→ **Provided data**
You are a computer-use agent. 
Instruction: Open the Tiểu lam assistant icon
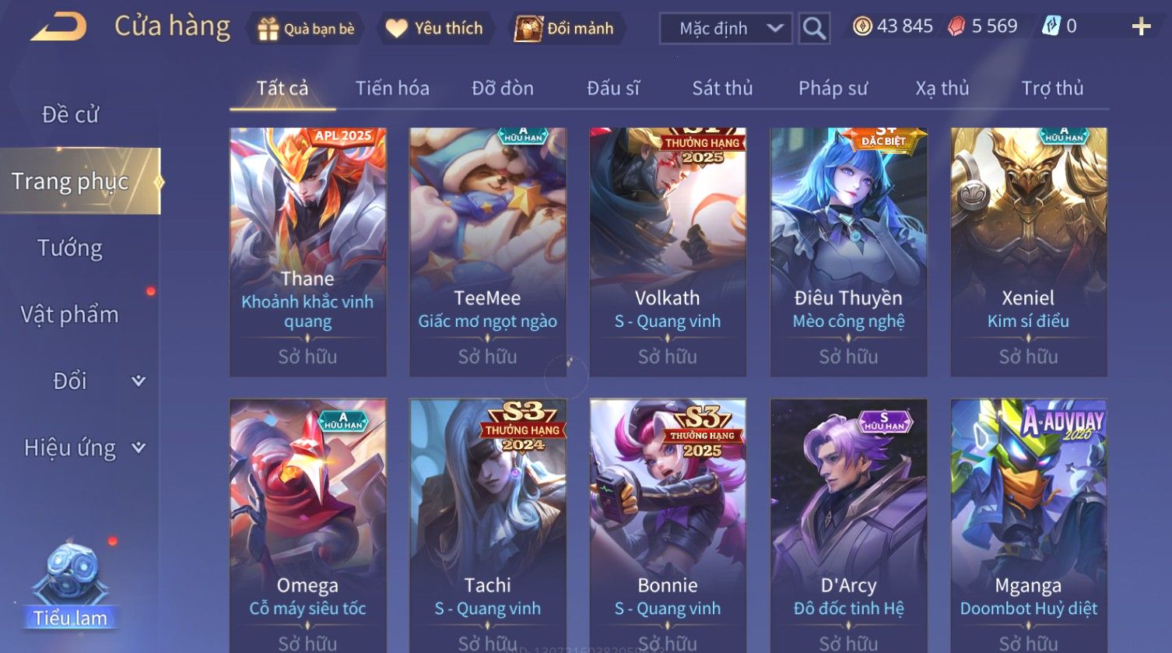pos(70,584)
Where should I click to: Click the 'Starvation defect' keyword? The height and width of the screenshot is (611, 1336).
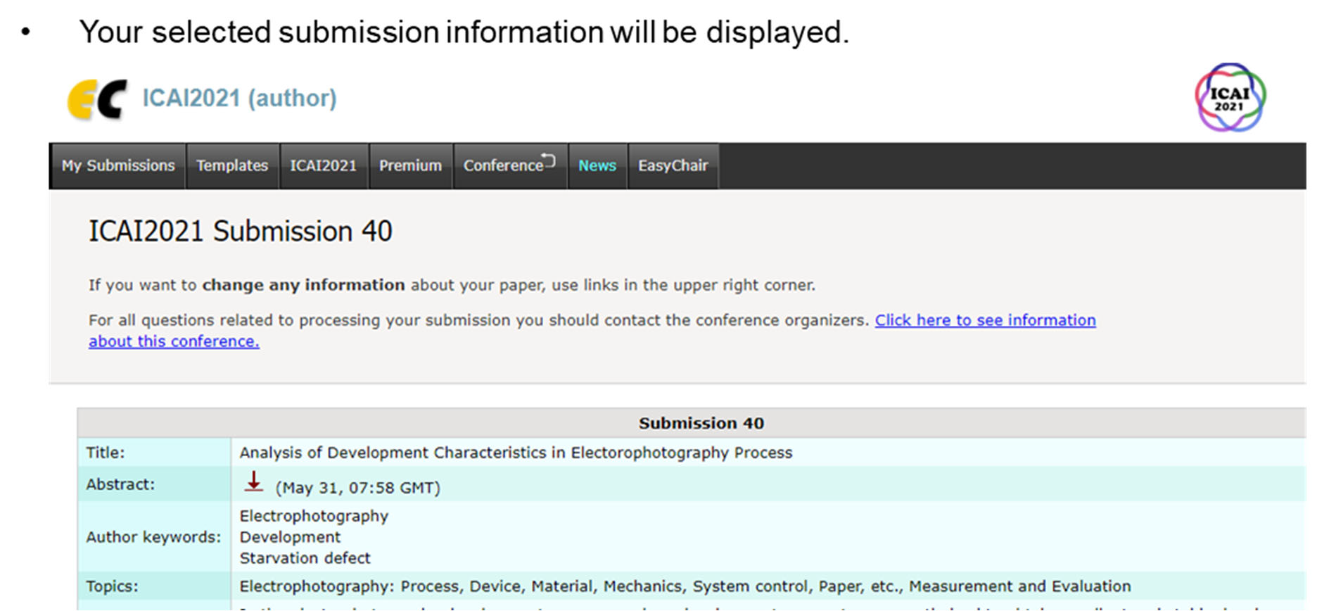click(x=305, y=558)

--

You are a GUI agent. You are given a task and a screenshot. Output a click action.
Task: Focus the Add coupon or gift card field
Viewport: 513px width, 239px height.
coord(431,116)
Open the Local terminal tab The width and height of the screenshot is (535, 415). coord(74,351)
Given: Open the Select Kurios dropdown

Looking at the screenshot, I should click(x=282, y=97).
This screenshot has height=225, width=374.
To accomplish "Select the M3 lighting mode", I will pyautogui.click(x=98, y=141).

→ **Written problem**
Rewrite the rows from the line containing "You are a computer-use agent." through the line containing "click(x=305, y=558)", inclusive, as a JSON list of strings with one string per line and no blank lines. Leave the pictures out of the answer.

→ **Finished exercise**
[
  "You are a computer-use agent. ",
  "Instruction: Open the Tiểu lam assistant icon",
  "pos(70,584)",
  "Where should I click to: Click the 'Starvation defect' keyword? The height and width of the screenshot is (611, 1336).",
  "click(x=305, y=558)"
]